Predict your next word: Courera Data Science Capstone Project

Sora
July 8, 2016

What is this?

This is an algorithm used to predict the next word base on users' text input.

It is the project from Coursera Data Science by Johns Hopkins University. A shiny application was built to test the accuracy of the algorithm.

We are using data sampled from Twitter, News and Blogs. Data from Twitter and News will compose about 80% of the sample, as the languages are more close to daily life conversation.

Methods and Models

The basic model is build N-gram directories. The main method is “In order to do it:

Step 1: clean the sample, (eg: remove numbers, non-English word, decapitalized, etc)

Step 2: break the sample into 1 / 2 / 3 /4 -gram sets

Step 3: build a function which takes users' input and find matches in n-gram sets

Some Improvements

  1. When the algorithm can not find the next word based on the input, it will do a “downgrade” and search the word in the (n-1)-gram.
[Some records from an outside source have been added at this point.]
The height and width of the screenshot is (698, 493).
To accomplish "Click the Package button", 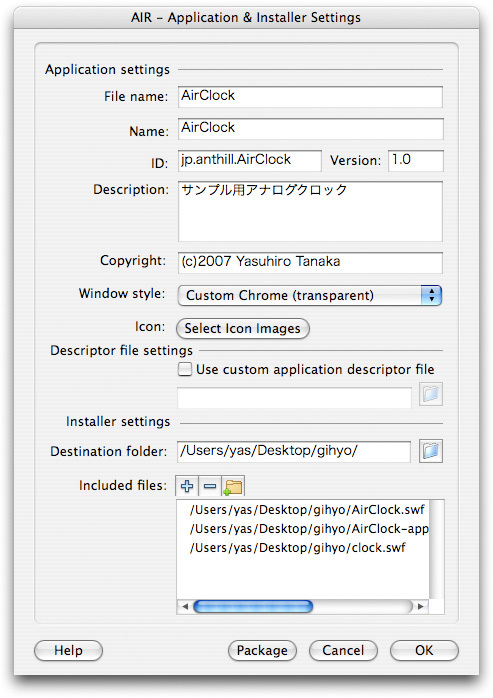I will [262, 650].
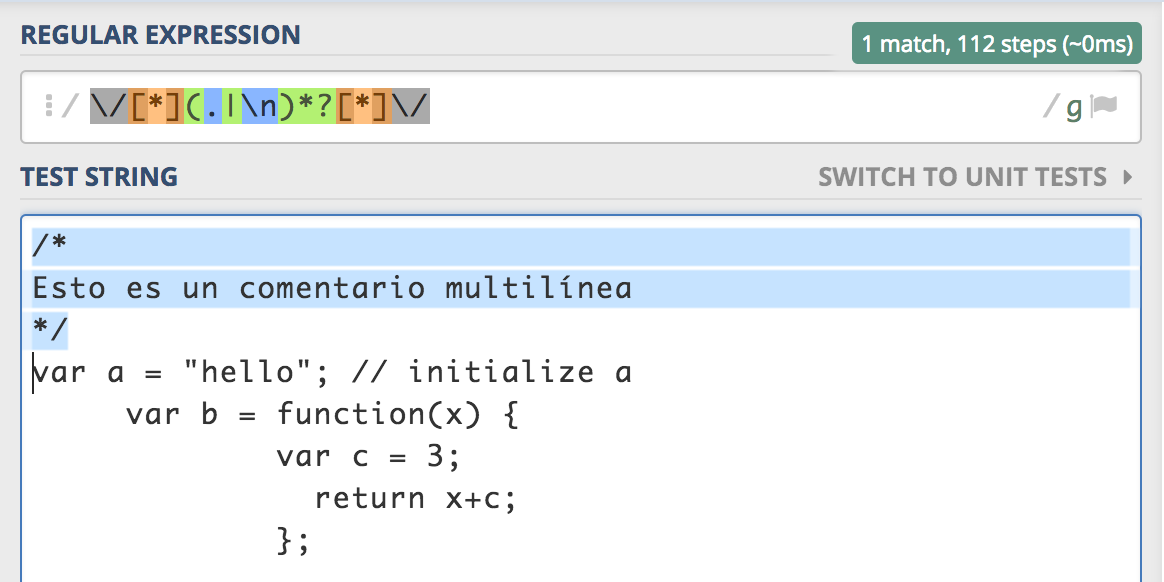Click the blue dot token in regex
The height and width of the screenshot is (582, 1164).
click(212, 106)
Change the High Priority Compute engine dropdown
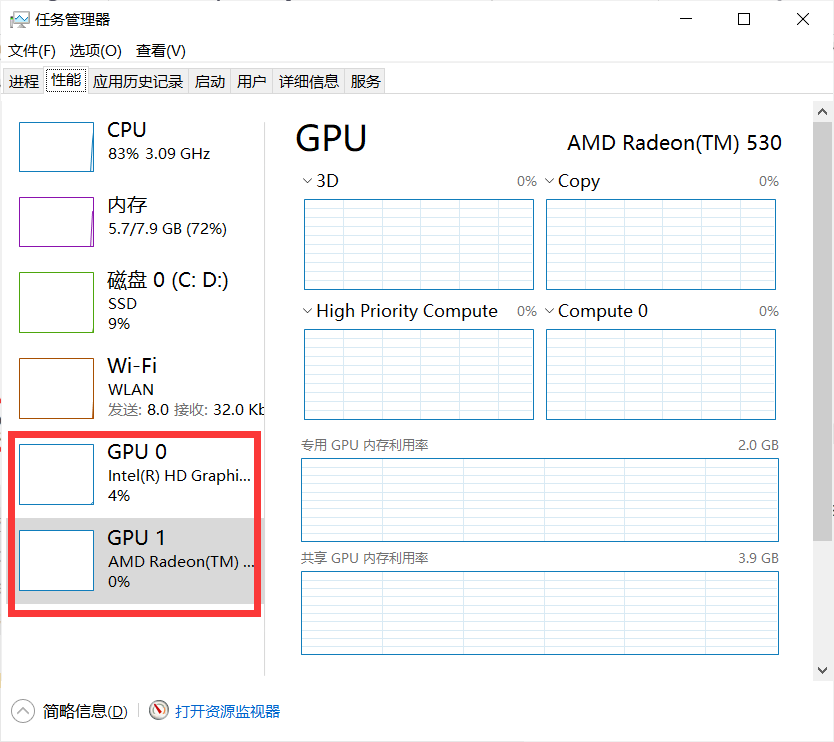Screen dimensions: 834x742 tap(306, 311)
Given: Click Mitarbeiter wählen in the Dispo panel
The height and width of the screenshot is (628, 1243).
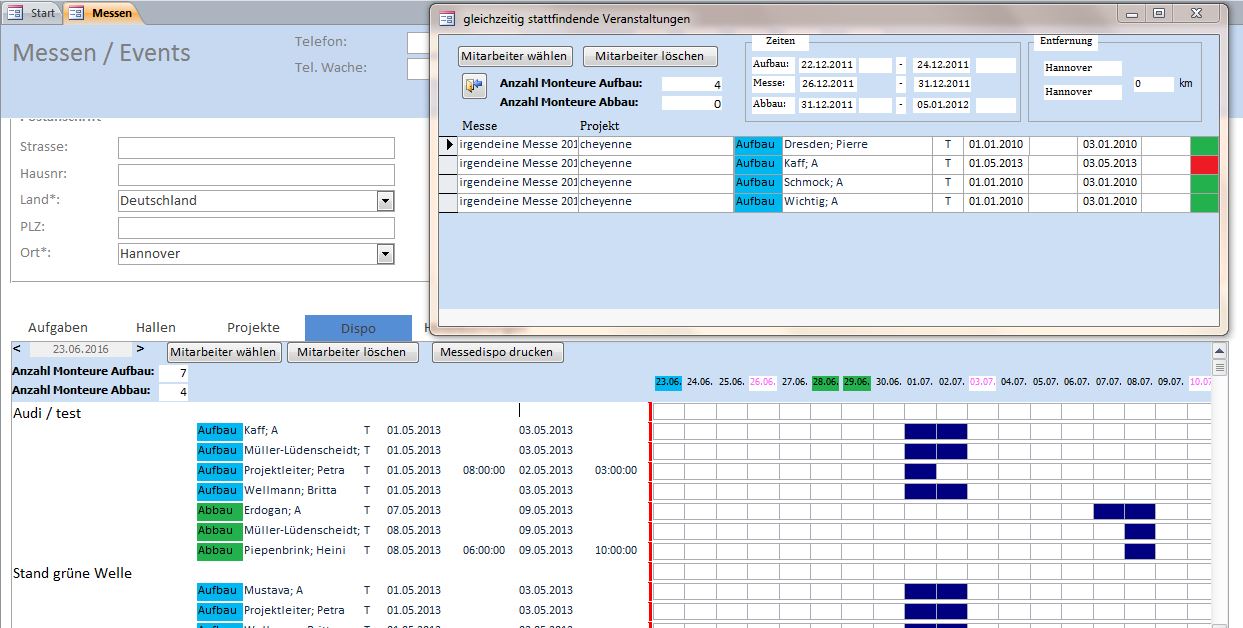Looking at the screenshot, I should click(223, 352).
  2. If users type in inputs that are not contained in the sample sets, the input will be added into the corresponding n-gram dataset.

Check out the app

Important-please give the app a few seconds to search

How to use it:

First select the number of words that the input contains, next type in the inputs. The app will return with prediction of what the next word might be

Link: https://yoke.shinyapps.io/dscapp/